What the task requires:
If a line in the records below holds the word "Locate", copy it.

Data supplied:
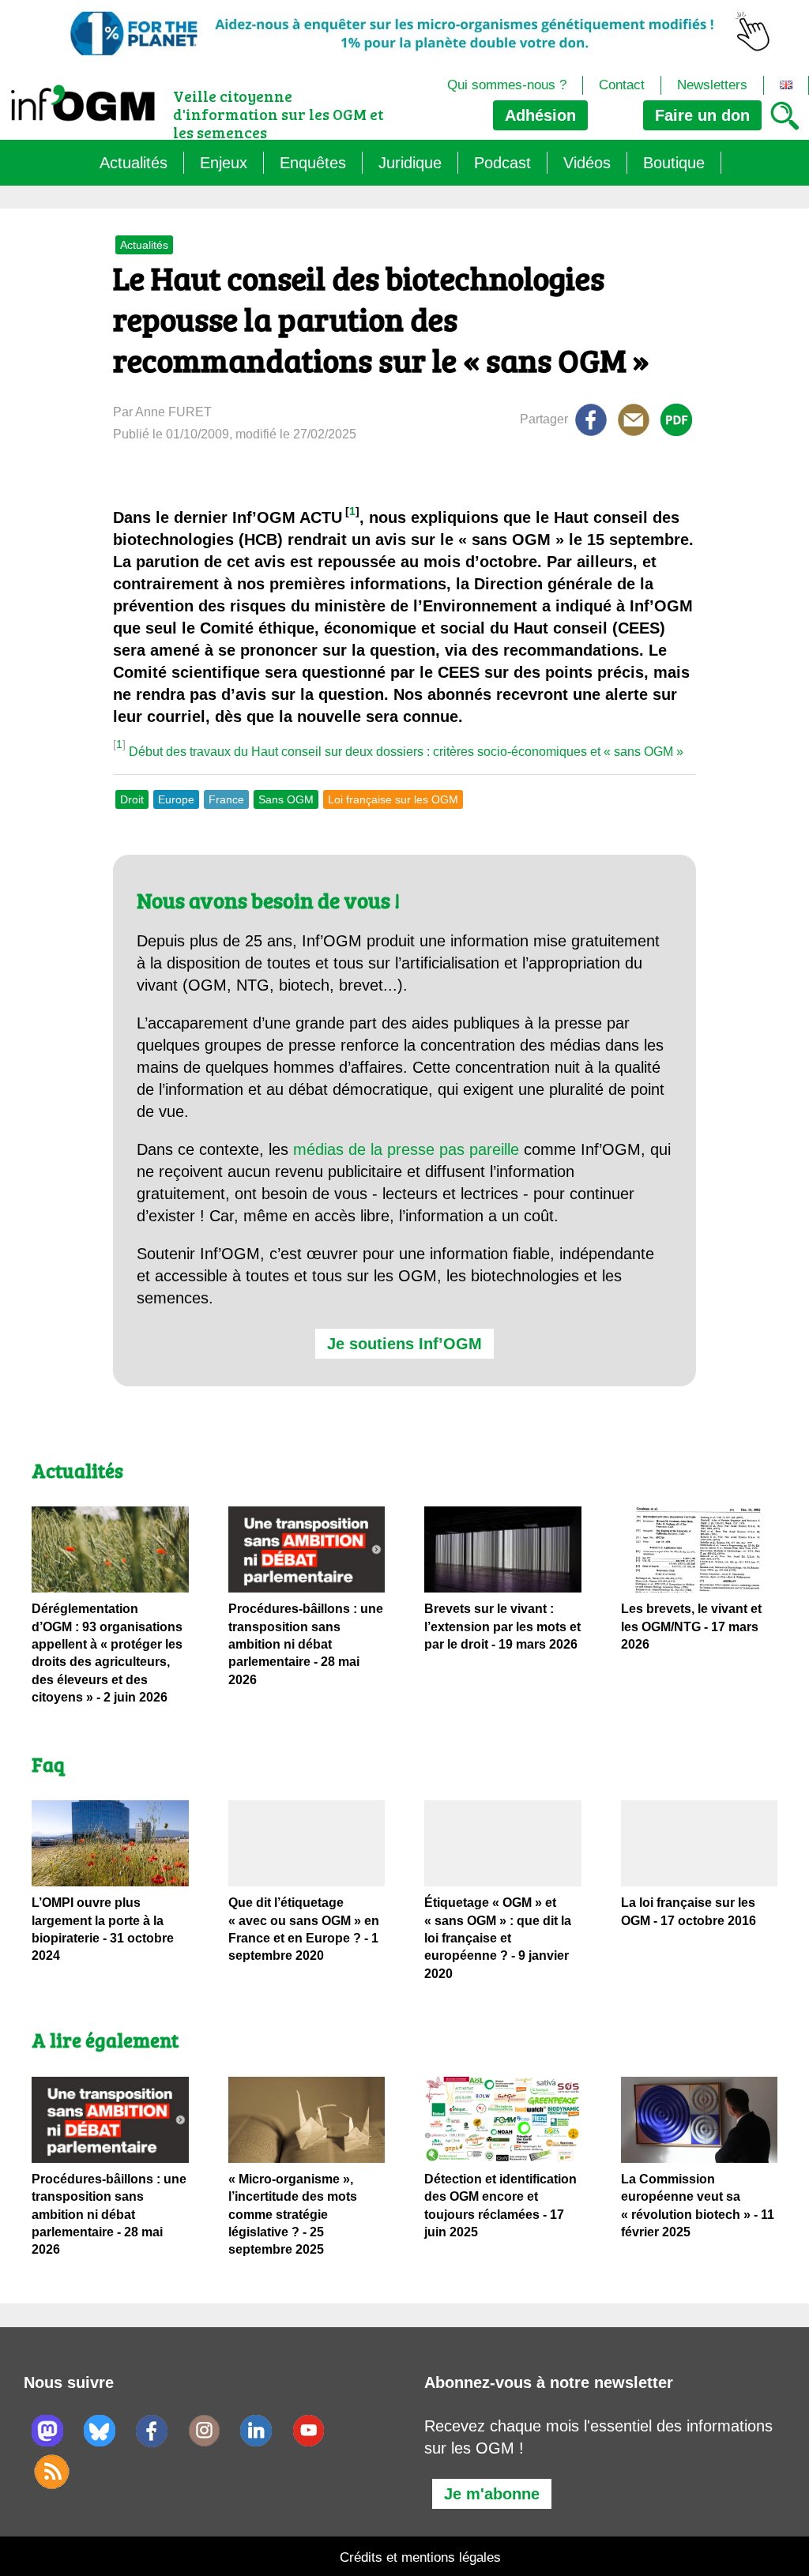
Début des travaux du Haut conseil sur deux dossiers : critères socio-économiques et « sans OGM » (406, 751)
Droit (132, 799)
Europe (176, 799)
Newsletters (712, 84)
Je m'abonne (492, 2494)
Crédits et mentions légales (420, 2557)
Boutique (674, 162)
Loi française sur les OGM (393, 799)
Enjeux (223, 162)
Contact (622, 84)
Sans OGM (286, 799)
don (702, 115)
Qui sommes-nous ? (506, 84)
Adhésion (540, 115)
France (226, 799)
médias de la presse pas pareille (406, 1149)
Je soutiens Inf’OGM (404, 1343)
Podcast (502, 162)
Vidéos (587, 162)
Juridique (410, 162)
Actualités (133, 162)
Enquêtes (313, 162)
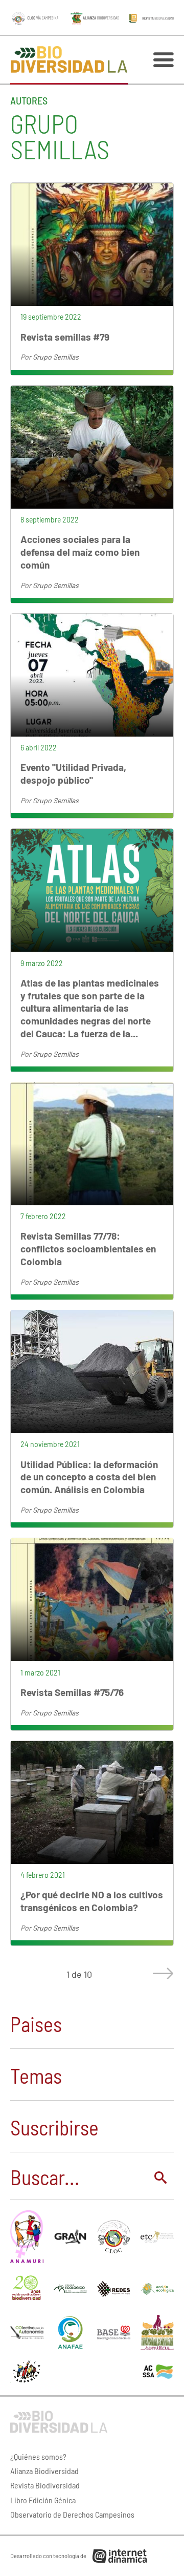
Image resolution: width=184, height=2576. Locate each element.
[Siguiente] (161, 1973)
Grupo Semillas (56, 356)
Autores (29, 100)
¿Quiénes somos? (38, 2456)
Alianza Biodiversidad (44, 2471)
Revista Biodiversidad (45, 2485)
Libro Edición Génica (43, 2500)
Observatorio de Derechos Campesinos (72, 2514)
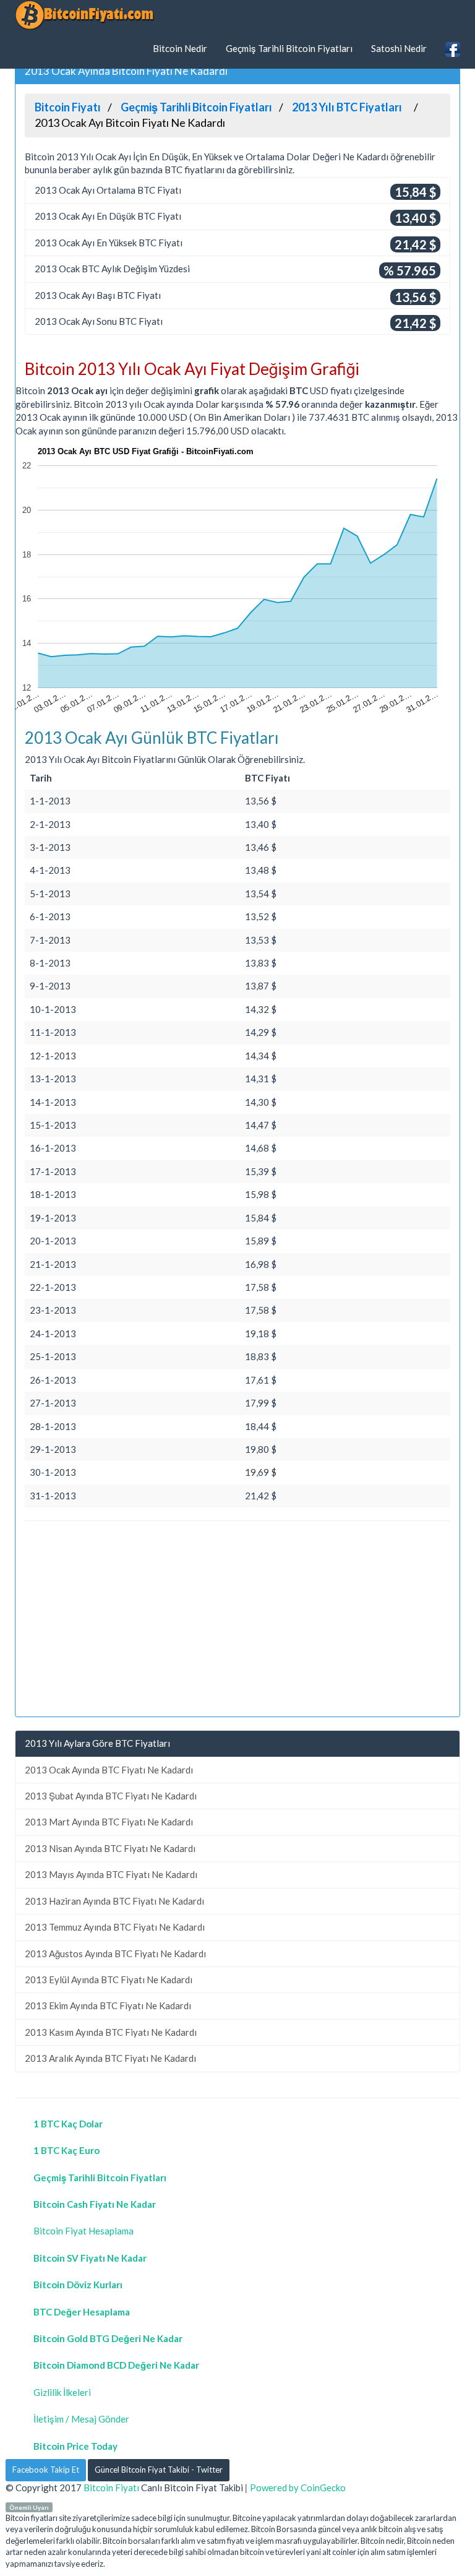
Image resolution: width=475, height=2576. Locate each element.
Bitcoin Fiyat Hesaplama (83, 2230)
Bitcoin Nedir (180, 48)
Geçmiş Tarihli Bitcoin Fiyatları (289, 48)
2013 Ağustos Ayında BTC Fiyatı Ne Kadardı (115, 1953)
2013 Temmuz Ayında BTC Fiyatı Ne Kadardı (115, 1926)
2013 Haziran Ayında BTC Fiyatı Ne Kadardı (114, 1900)
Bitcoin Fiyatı (111, 2487)
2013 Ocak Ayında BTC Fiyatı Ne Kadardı (109, 1769)
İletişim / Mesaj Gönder (81, 2418)
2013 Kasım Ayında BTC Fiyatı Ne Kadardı (111, 2032)
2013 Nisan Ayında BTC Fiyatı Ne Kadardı (110, 1848)
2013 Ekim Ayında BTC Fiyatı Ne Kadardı (108, 2005)
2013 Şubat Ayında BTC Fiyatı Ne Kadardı (111, 1795)
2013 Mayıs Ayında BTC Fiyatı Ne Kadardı (111, 1874)
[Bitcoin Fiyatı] (84, 15)
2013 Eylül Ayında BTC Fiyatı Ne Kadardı (108, 1979)
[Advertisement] (237, 1620)
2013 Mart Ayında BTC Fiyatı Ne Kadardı (109, 1821)
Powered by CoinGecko (298, 2487)
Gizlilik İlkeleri (62, 2392)
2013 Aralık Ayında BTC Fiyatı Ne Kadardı (110, 2058)
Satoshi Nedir (399, 48)
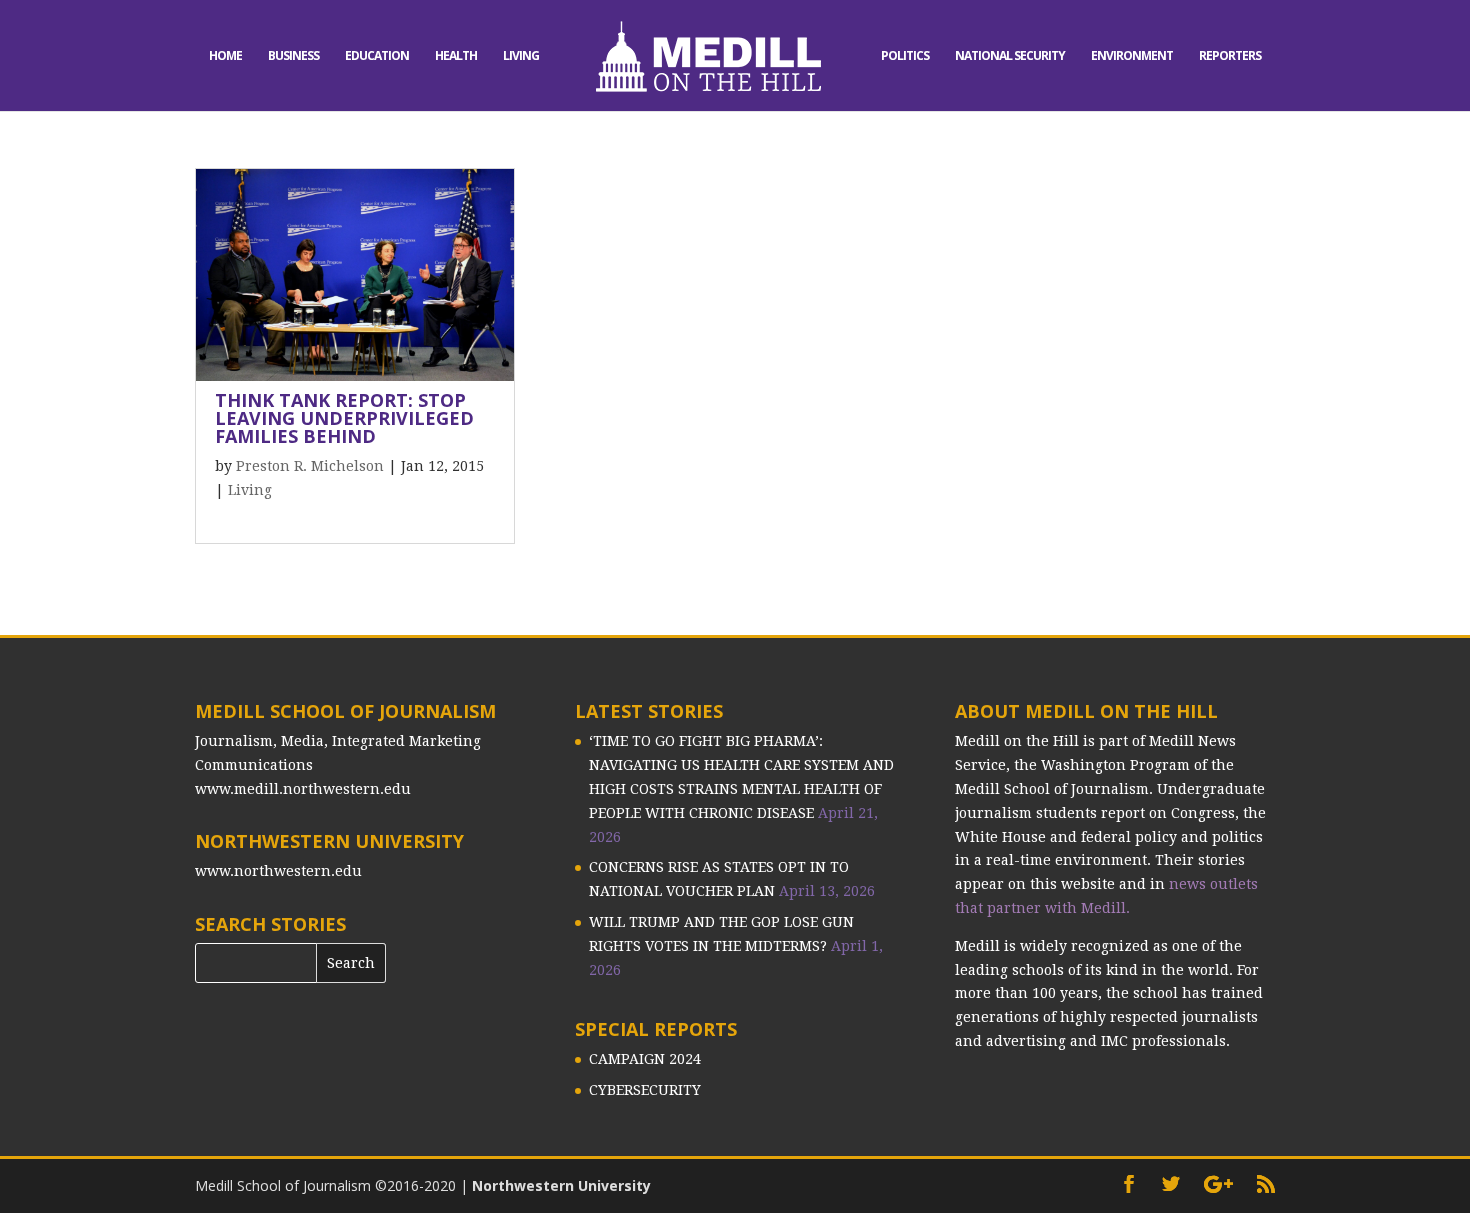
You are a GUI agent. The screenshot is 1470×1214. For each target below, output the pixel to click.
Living (521, 56)
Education (377, 56)
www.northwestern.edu (278, 871)
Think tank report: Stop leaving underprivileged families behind (344, 418)
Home (225, 56)
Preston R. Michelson (310, 466)
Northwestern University (561, 1185)
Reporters (1230, 56)
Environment (1132, 56)
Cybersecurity (645, 1090)
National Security (1010, 56)
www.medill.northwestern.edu (303, 789)
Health (456, 56)
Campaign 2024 (645, 1059)
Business (293, 56)
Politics (905, 56)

Written reply:
Image resolution: width=184, height=2576. Locate each element.
Image resolution: width=475, height=2576. Locate each element.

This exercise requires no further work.